(Reuters) – The U.S. Supreme Court’s ruling that federal judges have no power to police partisan gerrymandering – the practice of manipulating electoral district boundaries for political gain – likely will embolden politicians to pursue more extreme efforts free from the fear of judicial interference, experts said.
FILE PHOTO: A girls colors an electoral map of the United States in either red or blue in Raleigh, North Carolina, U.S. November 8, 2016. REUTERS/Jonathan Drake/File Photo
“We’ll see more states doing more bad stuff,” said University of California at Irvine election law expert Rick Hasen.
The court’s 5-4 decision on Thursday, powered by its conservative majority in a ruling authored by Chief Justice John Roberts, to close federal courthouse doors to partisan gerrymandering legal challenges shifts the focus of countering electoral map bias to the states.
Election reformers now face a limited menu of options, all of which face potential obstacles: voter ballot initiatives, lawsuits filed in state courts and congressional legislation.
“The hope from the reform groups was that you would just be able to wave a wand over the entire country and fix all the gerrymanders,” said Michael McDonald, a University of Florida expert on U.S. elections. “Roberts said the battle that was in the states will stay in the states.”
The geographical boundaries of U.S. House of Representatives and state legislative districts across the country are redrawn to reflect population changes measured by the census conducted by the federal government each decade. The next census is in 2020. In most states, redistricting is done by the party in power.
Gerrymandering is carried out by configuring districts in a way that packs as many like-minded voters as possible into a small number of districts and distributing the rest in other districts too thinly to form a majority.
President Donald Trump’s fellow Republicans have been the primary beneficiaries of gerrymandering since the last round of redistricting following the 2010 census, though Democrats have engaged in the practice as well. Hasen said he expects more Democratic-led legislatures to engage in the practice in light of the ruling.
“I think there will be a lot of pressure on Democrats who may have held back to do so, because this has national implications,” Hasen said.
The court ruled in cases from North Carolina and Maryland. In addition to ensuring that voters from those states will cast ballots in the 2020 election under the same electoral maps that were challenged, Thursday’s ruling also hurts plaintiffs in Ohio, Michigan and Wisconsin who have sued in federal courts, saying their voting power had been curtailed by gerrymandering.
In the longer run, countering gerrymandering will fall back to state legislatures, courts and voters themselves. Outside groups are drawing battle lines.
“We’ll continue to fight against map manipulation using every tool that is at our disposal,” said former U.S. Attorney General Eric Holder, whose National Democratic Redistricting Committee is backed by former President Barack Obama, a Democrat, and former California Governor Arnold Schwarzenegger, a Republican. “But even without no federal guardrail on gerrymandering, this fight is far from over.”

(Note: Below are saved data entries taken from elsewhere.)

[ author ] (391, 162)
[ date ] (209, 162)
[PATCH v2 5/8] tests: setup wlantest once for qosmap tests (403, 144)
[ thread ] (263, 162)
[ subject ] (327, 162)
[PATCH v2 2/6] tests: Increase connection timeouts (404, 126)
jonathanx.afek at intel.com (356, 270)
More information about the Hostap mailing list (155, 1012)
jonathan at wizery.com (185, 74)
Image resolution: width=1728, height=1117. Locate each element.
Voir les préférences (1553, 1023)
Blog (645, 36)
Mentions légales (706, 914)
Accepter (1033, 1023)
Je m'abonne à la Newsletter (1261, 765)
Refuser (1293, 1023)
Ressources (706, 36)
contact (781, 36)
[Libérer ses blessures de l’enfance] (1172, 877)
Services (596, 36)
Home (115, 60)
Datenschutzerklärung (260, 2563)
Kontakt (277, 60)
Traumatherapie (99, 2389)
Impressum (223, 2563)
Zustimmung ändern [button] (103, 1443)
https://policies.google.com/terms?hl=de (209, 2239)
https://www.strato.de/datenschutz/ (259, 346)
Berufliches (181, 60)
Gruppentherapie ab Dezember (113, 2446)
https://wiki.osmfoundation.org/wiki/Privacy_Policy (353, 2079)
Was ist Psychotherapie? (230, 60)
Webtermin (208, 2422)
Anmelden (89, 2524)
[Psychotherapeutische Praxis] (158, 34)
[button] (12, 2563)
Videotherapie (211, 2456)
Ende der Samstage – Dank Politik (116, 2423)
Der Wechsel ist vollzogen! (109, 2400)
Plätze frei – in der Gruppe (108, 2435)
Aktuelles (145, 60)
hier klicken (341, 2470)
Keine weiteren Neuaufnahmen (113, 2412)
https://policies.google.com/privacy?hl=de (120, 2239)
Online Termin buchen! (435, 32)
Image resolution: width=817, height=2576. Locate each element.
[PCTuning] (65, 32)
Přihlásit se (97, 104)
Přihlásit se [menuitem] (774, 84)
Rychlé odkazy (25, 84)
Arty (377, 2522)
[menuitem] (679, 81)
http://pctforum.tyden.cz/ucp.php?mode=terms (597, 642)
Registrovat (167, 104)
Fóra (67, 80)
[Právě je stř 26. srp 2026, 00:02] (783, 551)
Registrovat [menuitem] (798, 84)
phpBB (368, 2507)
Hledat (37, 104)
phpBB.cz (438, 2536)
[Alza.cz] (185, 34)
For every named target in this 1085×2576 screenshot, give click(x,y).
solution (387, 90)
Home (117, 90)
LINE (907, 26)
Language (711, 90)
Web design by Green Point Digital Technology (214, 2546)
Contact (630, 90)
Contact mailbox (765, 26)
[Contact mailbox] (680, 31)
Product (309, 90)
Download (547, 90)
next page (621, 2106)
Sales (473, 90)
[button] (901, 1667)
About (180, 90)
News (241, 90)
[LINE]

The National Republican Redistricting Trust said it would oppose any effort to take away legislators’ authority.
“This is not the end of our fight,” former Wisconsin Republican Governor Scott Walker, the group’s fundraising chairman, said in a statement. “The battle to protect our country from Barack Obama and Eric Holder’s plan to hijack our elections now moves to the states.”
In recent years, voters in several states, including Colorado and Michigan, have approved ballot measures creating independent commissions to handle the post-census process of redrawing electoral districts. About a quarter of U.S. states have given a commission either full or partial authority in redistricting.
Efforts already are underway in several states, including Arkansas, Nebraska and Oklahoma, to launch similar ballot initiatives next year.
Election law expert Nicholas Stephanopoulos, a University of Chicago law professor, said only about half of states allow ballot initiatives.
Reformers also could file challenges to gerrymandered maps in state courts, whose authority under state law is unaffected by the Supreme Court’s decision.
NORTH CAROLINA BATTLE
Next month, a North Carolina court will hold a trial in a case brought by advocates who claim Republican-drawn districts violate the state constitution, a dispute likely to be resolved by the state’s top court. Nine of the state’s 13 U.S. House seats are currently held by Republicans, even though Democrats lost the total statewide vote last year by only 2%. A new election has been called for one seat because of election fraud.
Legal experts have said the state’s high court, which has six Democrats among its seven justices, could follow in the footsteps of Pennsylvania’s Supreme Court, which in 2018 threw out a Republican-created map and commissioned an independent expert to draw new lines. Democrats there won half of the state’s 18 House seats in 2018, after holding only five seats under the old map.
Many state constitutions include language on fair elections or free speech that goes beyond the U.S. Constitution, potentially opening a legal path for gerrymandering opponents.
Meanwhile, many states with severely gerrymandered districts have legislatures and courts dominated by the same party, making it unlikely that judges would take action. In Texas, Wisconsin and Florida, Republicans dominate both the legislature and the top courts, while Democrats do the same in Illinois.
“There’s no hope for reform in some of the states with the worst gerrymandering,” Stephanopoulos said.
A solution in the U.S. Congress appears unlikely. The Democratic-led House of Representatives passed a sweeping voting reform bill this year, including a nationwide ban on partisan gerrymandering, but the legislation has no chance of approval in the Republican-controlled U.S. Senate.
Election law expert Michael Li, an attorney at the Brennan Center for Justice at New York University Law School, expressed optimism, in part because of the increased public awareness of the issue.
“There’s a lot more sunshine on the process,” Li said. “It doesn’t mean you’ll win every time, but it means you’ll have a fight.”